Additional Information

Important Fixes
In addition to many smaller bug fixes and performance improvements, the following important fixes are included:

• Guests were able to create streams.
• Logging into the AdminCP using Microsoft Sign In wasn't working.
• Pas were missing from the report center.
• In some circumstances, "0" would be removed from post content.
• MySQL 5.7 could throw an error when trying to clear out sessions.
• A recent Chrome update caused ACP search results to not display.
• Replying to support requests on an iPad wasn't working in some circumstances.

Security Fixes
We are engaging in a third-party security audit of IPS Community Suite so you can expect the next few releases to contain a lot of security hardening. Many of these issues are not critical but we do still want to get the updates to you. This release includes fixes for several security issues:

1. Several CSRF vulnerabilities - most importantly on the process for associating OAuth sign-ins (Facebook, Twitter, etc.) with an account, meaning a malicious user could associate their own OAuth sign-in with another user's account.
2. A session-hijacking vulnerability where after a login key is reset (such as after a password) since a new key is not immediately generated, the account was vulnerable to hijacking until they sign in again.
3. A bug which meant the names of forums or other nodes a user did not have permission to access may have been exposed by accessing a particular URL.
4. Several XSS vulnerabilities meaning if a malicious user could convince another user to perform particular steps, limited arbitrary JavaScript could be executed.
5. A vulnerability where if using the "Download Member List" feature and opening the file with certain applications, malicious user data could cause expressions to be evaluated.

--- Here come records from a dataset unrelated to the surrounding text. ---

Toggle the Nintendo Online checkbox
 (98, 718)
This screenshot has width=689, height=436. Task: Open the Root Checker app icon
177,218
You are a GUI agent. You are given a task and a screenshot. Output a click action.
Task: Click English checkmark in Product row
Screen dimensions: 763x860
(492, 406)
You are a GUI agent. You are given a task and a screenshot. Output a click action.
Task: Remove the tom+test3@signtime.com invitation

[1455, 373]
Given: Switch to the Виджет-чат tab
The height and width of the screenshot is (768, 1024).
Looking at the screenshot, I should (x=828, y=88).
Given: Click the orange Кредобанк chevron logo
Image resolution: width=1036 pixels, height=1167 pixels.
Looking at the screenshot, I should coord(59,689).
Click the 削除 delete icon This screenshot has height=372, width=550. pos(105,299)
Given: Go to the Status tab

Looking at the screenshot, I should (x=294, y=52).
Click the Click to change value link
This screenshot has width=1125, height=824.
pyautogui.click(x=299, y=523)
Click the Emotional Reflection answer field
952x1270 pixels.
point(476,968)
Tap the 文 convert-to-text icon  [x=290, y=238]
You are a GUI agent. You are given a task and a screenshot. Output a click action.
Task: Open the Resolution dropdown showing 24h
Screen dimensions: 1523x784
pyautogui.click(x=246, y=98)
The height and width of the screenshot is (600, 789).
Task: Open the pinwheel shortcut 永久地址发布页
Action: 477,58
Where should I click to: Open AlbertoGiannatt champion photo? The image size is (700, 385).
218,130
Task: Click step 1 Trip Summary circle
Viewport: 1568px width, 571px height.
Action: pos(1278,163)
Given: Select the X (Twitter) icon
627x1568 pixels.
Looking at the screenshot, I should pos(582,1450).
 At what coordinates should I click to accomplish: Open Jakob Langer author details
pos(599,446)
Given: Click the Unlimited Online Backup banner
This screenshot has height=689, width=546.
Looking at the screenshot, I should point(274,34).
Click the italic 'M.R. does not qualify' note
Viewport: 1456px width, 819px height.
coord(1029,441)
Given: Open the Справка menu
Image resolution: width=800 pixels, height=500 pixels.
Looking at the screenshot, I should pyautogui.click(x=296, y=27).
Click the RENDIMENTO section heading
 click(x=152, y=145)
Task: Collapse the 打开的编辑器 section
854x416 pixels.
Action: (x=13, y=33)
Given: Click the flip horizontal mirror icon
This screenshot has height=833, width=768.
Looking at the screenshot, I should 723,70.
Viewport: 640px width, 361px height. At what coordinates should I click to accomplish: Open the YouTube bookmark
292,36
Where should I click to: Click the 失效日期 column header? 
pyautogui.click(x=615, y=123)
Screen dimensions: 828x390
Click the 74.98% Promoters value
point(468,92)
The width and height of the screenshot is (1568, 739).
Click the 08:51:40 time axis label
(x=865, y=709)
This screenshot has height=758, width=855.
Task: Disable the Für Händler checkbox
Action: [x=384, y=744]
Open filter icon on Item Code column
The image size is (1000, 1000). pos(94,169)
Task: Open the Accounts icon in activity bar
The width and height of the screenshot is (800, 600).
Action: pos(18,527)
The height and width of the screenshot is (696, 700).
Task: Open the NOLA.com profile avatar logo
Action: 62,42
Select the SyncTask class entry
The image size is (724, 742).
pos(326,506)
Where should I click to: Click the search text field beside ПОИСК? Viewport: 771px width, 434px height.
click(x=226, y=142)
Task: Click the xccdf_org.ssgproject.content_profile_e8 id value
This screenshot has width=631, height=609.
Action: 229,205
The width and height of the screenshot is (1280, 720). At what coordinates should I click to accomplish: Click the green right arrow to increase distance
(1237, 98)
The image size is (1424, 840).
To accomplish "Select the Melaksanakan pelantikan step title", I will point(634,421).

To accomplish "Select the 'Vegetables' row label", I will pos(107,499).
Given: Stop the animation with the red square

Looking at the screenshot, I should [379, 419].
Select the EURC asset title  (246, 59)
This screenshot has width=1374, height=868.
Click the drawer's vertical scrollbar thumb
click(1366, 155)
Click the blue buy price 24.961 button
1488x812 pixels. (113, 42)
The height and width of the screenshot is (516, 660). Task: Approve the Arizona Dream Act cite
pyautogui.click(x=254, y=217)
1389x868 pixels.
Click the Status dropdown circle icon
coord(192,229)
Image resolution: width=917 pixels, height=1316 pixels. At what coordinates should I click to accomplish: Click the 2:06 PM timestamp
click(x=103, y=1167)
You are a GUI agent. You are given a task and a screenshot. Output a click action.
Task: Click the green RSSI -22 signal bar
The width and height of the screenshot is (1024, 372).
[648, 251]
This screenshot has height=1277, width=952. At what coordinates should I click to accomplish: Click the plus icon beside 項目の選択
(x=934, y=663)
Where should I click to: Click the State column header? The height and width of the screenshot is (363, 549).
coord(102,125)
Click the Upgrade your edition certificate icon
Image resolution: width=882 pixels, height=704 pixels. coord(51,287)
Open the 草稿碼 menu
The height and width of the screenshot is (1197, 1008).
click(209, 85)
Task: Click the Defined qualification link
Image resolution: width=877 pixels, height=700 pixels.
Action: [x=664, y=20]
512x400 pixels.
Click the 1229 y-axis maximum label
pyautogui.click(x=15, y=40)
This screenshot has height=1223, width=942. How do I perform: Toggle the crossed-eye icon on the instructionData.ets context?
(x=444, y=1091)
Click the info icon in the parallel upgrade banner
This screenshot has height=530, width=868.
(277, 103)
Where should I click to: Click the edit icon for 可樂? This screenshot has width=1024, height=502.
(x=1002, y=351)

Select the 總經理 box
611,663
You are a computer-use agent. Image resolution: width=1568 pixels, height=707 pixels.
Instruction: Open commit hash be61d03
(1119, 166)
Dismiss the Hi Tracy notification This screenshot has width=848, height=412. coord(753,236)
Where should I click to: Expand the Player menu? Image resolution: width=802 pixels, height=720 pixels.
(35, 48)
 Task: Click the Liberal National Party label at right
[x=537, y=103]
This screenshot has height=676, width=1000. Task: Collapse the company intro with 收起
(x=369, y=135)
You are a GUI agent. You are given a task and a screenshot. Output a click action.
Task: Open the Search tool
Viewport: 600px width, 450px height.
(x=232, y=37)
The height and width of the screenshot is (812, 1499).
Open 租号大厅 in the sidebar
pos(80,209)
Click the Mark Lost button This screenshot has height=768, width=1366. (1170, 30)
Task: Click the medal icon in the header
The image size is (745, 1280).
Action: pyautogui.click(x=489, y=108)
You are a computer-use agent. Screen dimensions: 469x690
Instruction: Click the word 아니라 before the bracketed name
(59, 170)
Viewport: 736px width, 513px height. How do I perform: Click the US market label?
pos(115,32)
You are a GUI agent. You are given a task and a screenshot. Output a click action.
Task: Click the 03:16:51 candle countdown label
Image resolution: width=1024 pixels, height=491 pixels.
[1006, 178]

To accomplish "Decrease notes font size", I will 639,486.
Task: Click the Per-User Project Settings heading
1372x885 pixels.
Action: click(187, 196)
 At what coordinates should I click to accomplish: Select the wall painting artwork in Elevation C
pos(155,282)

And several security improvements:

1. Any existing sessions for a member are now cleared if they change their password, meaning users signed in on multiple devices will need to sign in again after a password change.
2. A more secure hash generation algorithm is now used for login keys.

Information for 3rd party developers

• ModCpMemberManagement can now return NULL to not display the tab.
• CKEditor has been updated to 4.5.8.

This is a maintenance release to fix reported issues.
Please note that in this release we have updated the copyright data in many source files. This means that if you are upgrading through the Admin CP the update will take slightly longer to download and extract than normal.
Additional Information
In addition to general bug fixes and performance improvements:
E_STRICT errors are now ignored.
Improvements to Easy Mode theme editing allowing navigation colours to be adjusted.
Added a setting to control if users creating an account as part of Commerce checkout should validate.
Minor UI improvements to AdminCP support request view in Commerce.
Updated the copyright data in source file headers.

A cross-site-scripting (XSS) issue was discovered related to image notes in Gallery and was patched in this release. We would like to thank newbie_LAC for responsibly reporting this issue to us.